I think that people want their items to be gazed on by their own people for whom the items have a real meaning. I mentioned all the reasons why people say they can't give things back, and some of them are quite colonial. It’s the museum directors who want to hold on to stuff. They say you can't give it back to X country, because they can't look after it enough, stuff will be lost, or it’s a wartime situation. With the Benin Bronze, I had stuff coming in from people saying, “Oh, if you give it back, they’ll sell it.” And these are really deeply offensive things to be saying about people. Think about the premise that countries can't look after themselves, that they don't have enough resources, they’re going to sell it, etc. What are you saying about people?
One of the best videos I saw was when [the] Benin Bronze was being given back directly. There was a shot of the Benin Bronze in the foreground, and looking at the bronze were two young kids. So that's what we're talking about, the stripping of our artistic value in the past, the different artistic and creative values, that kind of energy of putting things together, making something in a different space, that links all the things I've done in the past. Here at Jesus, as someone who's a head of this educational institution, it's about the whole space that we make, collectively, where all these different things that come together.
The past where people hundreds of years ago made something creatively is really, really beautiful, and has meaning. To keep that away from subsequent generations is very wrong. I think we're beginning to talk about it now. Cambridge University has quite a lot of bronzes, 116 to 130116-130, that are meant to be handed back. The British Museum has a lot of bronzes. Someone said, “Look, if we give back all the stuff that we had that was contested, we’ll have nothing left in the museum.” Things have changed. We can see things digitally. We've got loads of other stuff in the British Museum that’s about British stuff that was there. We can still fill our shelves, still fill things with interests, where it's the most valuable to have pride in what we invented and made.

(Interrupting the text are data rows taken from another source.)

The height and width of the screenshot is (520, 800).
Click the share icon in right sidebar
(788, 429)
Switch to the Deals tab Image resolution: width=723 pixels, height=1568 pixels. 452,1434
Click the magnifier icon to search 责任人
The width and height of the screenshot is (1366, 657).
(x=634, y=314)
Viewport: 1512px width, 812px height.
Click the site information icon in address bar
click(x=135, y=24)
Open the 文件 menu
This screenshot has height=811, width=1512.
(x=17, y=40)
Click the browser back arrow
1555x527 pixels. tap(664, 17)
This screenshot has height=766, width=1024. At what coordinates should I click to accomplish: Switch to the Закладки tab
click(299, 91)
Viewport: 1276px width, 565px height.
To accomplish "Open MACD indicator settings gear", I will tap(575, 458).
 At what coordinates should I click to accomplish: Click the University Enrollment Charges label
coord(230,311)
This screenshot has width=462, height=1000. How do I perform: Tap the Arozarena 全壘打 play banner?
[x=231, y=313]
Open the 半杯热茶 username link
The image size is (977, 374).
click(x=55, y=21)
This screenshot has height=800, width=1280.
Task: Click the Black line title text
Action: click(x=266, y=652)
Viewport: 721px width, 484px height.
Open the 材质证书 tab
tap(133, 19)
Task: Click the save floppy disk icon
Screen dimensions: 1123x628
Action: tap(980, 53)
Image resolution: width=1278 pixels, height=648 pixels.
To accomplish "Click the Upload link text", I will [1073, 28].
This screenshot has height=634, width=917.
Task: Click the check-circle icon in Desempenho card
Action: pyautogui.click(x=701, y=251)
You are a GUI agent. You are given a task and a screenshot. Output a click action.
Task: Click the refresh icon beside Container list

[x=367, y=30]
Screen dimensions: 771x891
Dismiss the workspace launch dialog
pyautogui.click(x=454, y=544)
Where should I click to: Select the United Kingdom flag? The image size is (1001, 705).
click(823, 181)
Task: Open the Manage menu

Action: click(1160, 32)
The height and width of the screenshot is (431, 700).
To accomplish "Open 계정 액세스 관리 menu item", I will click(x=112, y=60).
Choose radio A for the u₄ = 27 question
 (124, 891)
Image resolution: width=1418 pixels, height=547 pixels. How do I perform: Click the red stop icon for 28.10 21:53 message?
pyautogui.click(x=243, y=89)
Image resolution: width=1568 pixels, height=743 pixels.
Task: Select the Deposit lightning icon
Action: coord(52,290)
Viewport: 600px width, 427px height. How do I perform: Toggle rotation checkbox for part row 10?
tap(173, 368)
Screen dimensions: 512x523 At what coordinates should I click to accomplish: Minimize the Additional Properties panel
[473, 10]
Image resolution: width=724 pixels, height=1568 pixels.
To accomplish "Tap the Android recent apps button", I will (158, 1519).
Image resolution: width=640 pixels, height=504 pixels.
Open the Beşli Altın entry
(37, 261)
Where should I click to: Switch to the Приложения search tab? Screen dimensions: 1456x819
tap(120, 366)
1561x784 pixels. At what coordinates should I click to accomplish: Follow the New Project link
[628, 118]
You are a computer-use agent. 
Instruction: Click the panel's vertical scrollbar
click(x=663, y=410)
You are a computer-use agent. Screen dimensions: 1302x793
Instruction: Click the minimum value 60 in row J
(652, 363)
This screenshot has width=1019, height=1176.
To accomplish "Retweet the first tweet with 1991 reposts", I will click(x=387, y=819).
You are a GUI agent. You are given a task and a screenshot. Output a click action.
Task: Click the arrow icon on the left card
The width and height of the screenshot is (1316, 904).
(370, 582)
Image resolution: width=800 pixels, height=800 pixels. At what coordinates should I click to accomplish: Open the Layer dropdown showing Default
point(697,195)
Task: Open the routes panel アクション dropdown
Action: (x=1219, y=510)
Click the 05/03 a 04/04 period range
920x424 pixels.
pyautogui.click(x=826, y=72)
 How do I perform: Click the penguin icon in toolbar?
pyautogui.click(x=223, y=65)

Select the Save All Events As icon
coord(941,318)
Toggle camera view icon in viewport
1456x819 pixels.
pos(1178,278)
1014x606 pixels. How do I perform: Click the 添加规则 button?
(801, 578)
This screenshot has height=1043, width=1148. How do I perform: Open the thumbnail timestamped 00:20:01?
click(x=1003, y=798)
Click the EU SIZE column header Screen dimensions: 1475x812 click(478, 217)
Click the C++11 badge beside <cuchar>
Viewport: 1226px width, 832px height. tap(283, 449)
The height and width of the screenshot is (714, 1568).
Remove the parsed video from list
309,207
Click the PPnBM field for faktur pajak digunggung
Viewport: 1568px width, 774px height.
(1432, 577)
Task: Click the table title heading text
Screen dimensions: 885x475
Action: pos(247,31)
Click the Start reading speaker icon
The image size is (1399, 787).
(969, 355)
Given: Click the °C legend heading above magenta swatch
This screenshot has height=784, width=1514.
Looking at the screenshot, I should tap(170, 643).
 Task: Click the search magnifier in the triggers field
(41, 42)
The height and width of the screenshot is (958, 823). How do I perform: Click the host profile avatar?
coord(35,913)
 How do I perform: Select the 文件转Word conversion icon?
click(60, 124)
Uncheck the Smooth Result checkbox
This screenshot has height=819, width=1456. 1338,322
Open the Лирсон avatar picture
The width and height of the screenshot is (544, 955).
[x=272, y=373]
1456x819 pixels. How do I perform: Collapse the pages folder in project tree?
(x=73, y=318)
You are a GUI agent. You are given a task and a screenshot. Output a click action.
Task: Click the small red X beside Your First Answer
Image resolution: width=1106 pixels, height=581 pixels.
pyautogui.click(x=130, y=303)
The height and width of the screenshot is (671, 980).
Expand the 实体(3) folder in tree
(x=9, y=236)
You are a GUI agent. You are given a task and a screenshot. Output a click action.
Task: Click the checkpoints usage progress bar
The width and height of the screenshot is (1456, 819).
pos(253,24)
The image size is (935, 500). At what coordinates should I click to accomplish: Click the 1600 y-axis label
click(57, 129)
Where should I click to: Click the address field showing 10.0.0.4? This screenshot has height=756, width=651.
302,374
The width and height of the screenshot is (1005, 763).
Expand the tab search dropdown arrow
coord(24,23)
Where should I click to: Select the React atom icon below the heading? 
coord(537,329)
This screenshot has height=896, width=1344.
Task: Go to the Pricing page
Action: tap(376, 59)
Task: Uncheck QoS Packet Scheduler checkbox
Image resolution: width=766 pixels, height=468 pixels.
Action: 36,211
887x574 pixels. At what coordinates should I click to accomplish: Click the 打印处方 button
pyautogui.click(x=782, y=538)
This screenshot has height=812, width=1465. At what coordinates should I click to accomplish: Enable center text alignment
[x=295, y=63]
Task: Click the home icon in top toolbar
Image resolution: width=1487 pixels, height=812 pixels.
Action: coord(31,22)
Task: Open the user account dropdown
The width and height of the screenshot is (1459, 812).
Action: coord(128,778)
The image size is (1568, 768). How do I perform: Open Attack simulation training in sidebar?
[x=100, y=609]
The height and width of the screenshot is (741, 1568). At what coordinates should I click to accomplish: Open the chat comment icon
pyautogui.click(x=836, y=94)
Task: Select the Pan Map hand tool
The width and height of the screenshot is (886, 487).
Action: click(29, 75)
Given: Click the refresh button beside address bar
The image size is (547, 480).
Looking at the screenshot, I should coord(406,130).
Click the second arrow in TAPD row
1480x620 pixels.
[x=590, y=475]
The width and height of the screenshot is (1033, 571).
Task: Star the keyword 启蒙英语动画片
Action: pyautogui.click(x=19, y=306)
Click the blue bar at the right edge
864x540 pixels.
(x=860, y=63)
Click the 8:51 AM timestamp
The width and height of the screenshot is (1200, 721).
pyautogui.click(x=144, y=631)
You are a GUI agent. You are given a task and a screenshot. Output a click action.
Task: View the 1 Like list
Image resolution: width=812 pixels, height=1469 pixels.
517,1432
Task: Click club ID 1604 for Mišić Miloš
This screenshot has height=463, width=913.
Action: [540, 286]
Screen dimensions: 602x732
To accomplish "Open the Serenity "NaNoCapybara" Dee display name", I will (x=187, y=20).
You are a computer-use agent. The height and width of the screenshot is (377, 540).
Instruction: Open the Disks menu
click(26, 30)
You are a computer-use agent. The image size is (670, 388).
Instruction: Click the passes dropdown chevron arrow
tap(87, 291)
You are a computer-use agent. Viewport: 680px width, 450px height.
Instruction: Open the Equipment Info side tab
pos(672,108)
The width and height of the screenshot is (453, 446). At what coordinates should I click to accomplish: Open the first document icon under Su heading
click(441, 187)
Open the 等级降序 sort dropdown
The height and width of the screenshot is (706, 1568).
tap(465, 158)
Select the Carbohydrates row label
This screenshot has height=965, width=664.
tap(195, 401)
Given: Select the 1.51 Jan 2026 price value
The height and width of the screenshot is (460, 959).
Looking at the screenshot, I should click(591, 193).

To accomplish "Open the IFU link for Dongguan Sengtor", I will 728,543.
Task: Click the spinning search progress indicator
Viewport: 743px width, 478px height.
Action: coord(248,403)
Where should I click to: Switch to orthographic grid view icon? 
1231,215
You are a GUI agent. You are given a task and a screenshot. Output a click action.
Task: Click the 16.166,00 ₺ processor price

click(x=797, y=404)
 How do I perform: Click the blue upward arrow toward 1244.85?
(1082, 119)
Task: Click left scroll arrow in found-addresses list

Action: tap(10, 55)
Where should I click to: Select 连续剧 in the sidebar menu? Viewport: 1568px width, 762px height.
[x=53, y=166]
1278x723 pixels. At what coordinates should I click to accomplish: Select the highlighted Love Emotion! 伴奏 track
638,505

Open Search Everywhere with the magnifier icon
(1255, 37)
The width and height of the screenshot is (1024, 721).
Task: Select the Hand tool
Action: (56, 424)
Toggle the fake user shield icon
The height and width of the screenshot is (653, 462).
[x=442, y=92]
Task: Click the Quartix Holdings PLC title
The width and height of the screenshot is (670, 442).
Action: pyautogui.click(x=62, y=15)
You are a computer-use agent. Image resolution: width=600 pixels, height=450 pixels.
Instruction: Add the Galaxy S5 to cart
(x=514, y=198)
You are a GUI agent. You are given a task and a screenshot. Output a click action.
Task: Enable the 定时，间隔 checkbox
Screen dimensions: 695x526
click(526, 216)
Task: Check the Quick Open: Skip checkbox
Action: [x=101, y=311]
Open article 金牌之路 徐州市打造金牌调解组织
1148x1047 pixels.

What do you believe the role is of reparative justice in academia and in education? Do you feel that it's an obligation? Or where do you feel that lies within these different institutions?
I think it’s around who's there at the moment. Who are you engaging with? And who do you think we’re going to collectively engage with? [At] Jesus College, we're in the midst of a review at the moment. Reports have come back, we've done the research, and I'm the head of an institution which was involved in the slave trade. So that'll come out in the next few weeks, where we'll have to look at what our version of reparative justice is. But I do think that in educational establishments, there's the academic freedom to do the research. That research is looking at yourself, which it tends to be at the moment, or it is with other institutions around the world, not just in academia, who are looking at their past and saying, “Okay, how have we arrived at our privilege where we've got the wealth that we have?” And if they can track back and say it was there because of other people's misery, that's who we owe it to.
The thing about educational establishments is that they've got to stand for something. A bit of impartiality is kind of rooted in your research. But once you know your research, it's not going to be unknown. If you do nothing, it says something about you as an organization. If you're engaging with people who haven't been able to come to your institution because of legacies of enslavement, we’ve got to, as a college, invest. If you do nothing, what does that say about you? What does that say about an educational establishment in the modern day?
Cao spoke with Alleyne on November 10, 2023. This interview has been lightly edited for length and clarity.